Conduct a failure mode analysis to assess the resilience of each cell. This involves identifying failure points, scenarios, and necessary measures for the cells to recover from the failures gracefully.
Cell boundaries should ideally align with the bounded context. This is good for team autonomy and clear ownership.
Design the cells to scale independently based on their specific requirements and traffic patterns.
Eliminate or minimize dependencies between cells to maximize the benefits of a cell-based architecture. Avoid shared resources like databases across cells to prevent the introduction of a global state.
Formulate a cell migration strategy from day one in case a customer quickly becomes too big for a cell.
Create a wave-based deployment strategy for the cells to mitigate the impact of problematic changes.

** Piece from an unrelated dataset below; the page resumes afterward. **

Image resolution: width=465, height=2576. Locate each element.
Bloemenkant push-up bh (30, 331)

In this post, we’ve looked at cell-based architecture in detail.
It is a relatively modern architectural approach that aims to address the challenges of scalability, fault tolerance, and maintainability in complex systems that are going through the hypergrowth phase or belong to the mission-critical category.
Some key takeaways are as follows:
Cell-based architecture focuses on breaking down complex systems into smaller, independently deployable units known as cells.
Cells encapsulate specific workloads and have minimal dependency outside their boundaries.
The core components of cell-based architecture include cells, traffic partitioning, cell routing, and control planes.
Implementing cell-based architecture requires best practices like failure mode analysis, defining clear boundaries, minimizing dependencies, and avoiding shared resources.
Real-world case studies of Slack and DoorDash demonstrate the successful adoption of cell-based architecture in the industry.